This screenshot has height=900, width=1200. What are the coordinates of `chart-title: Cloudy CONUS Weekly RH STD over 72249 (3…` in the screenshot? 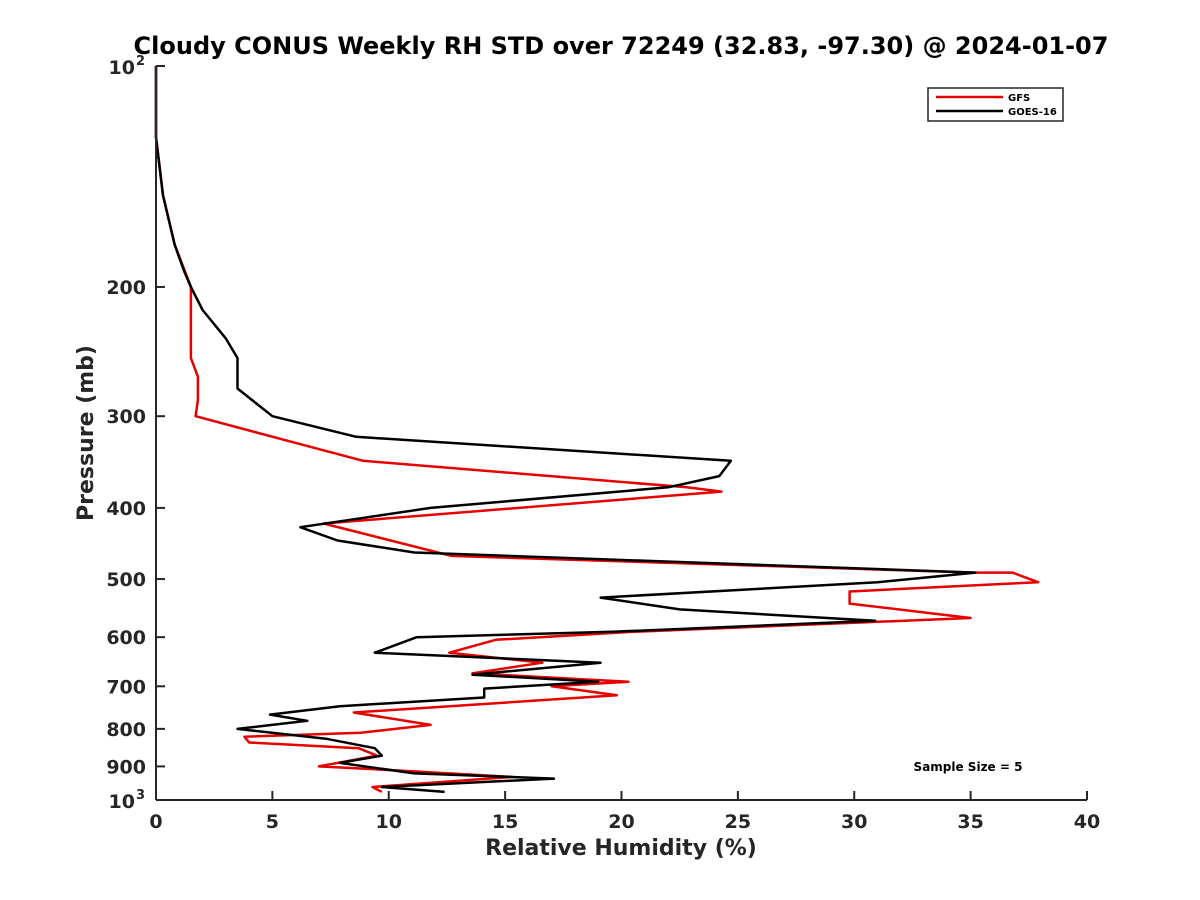 It's located at (622, 46).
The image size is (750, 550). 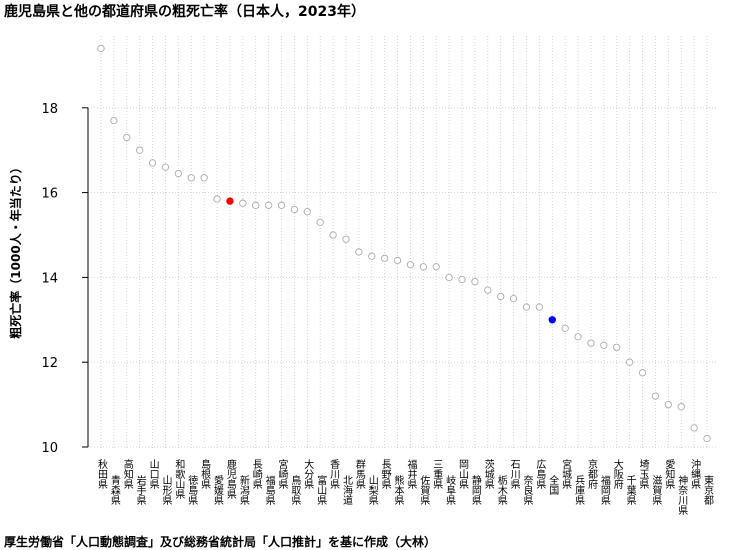 What do you see at coordinates (184, 12) in the screenshot?
I see `chart-title: 鹿児島県と他の都道府県の粗死亡率（日本人，2023年）` at bounding box center [184, 12].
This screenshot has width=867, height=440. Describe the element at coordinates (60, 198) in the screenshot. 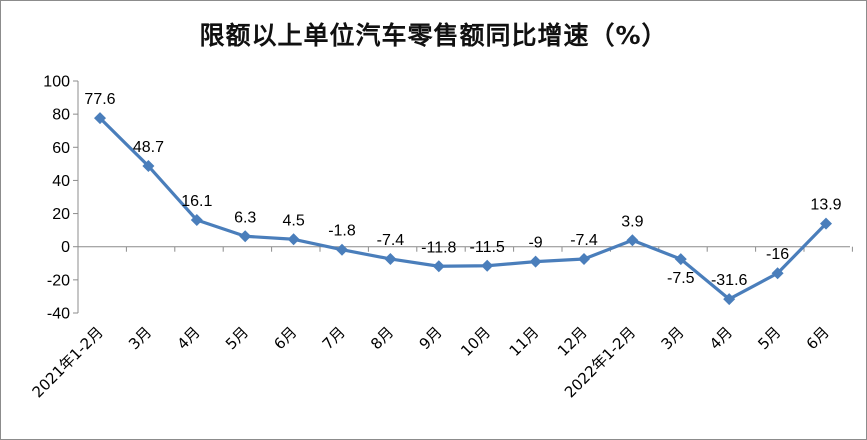

I see `y-axis-ticks: 100 80 60 40 20 0 -20 -40` at that location.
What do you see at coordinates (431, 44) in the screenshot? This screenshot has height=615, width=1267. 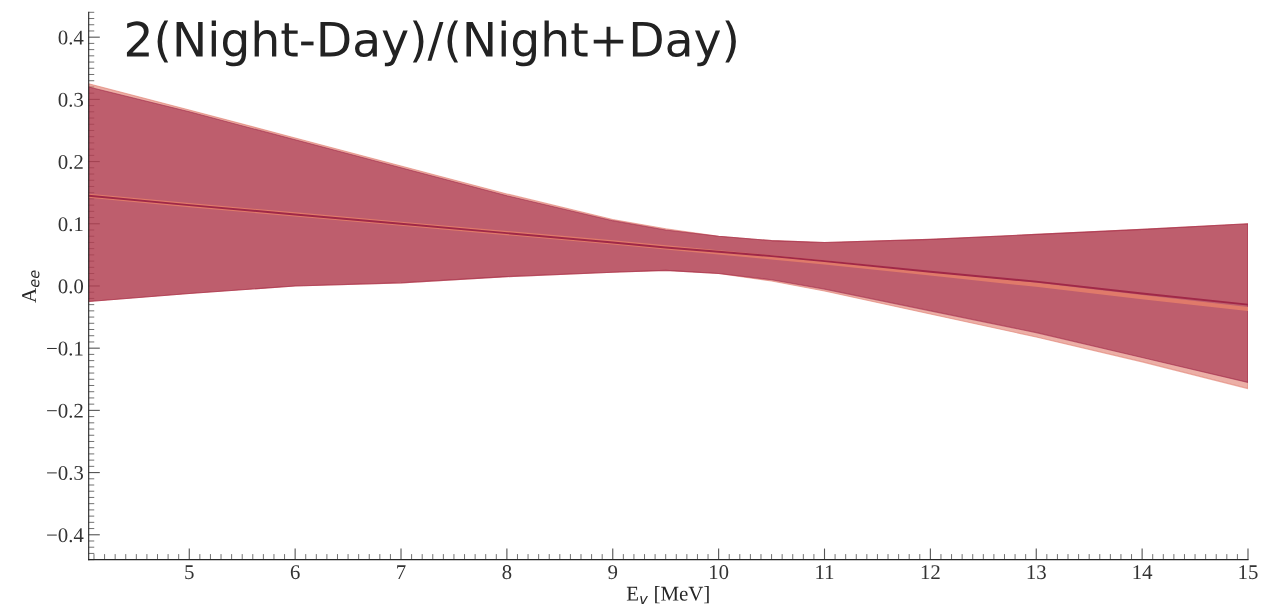 I see `chart-title: 2(Night-Day)/(Night+Day)` at bounding box center [431, 44].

--- EXERCISE ---
Duplicate the data, beginning at the line that contains "This screenshot has width=867, height=440." and stopping after the line that contains "at that location.". Leave the pictures out of your answer.

--- SOLUTION FOR THIS EXERCISE ---
This screenshot has width=867, height=440. Describe the element at coordinates (60, 198) in the screenshot. 

I see `y-axis-ticks: 100 80 60 40 20 0 -20 -40` at that location.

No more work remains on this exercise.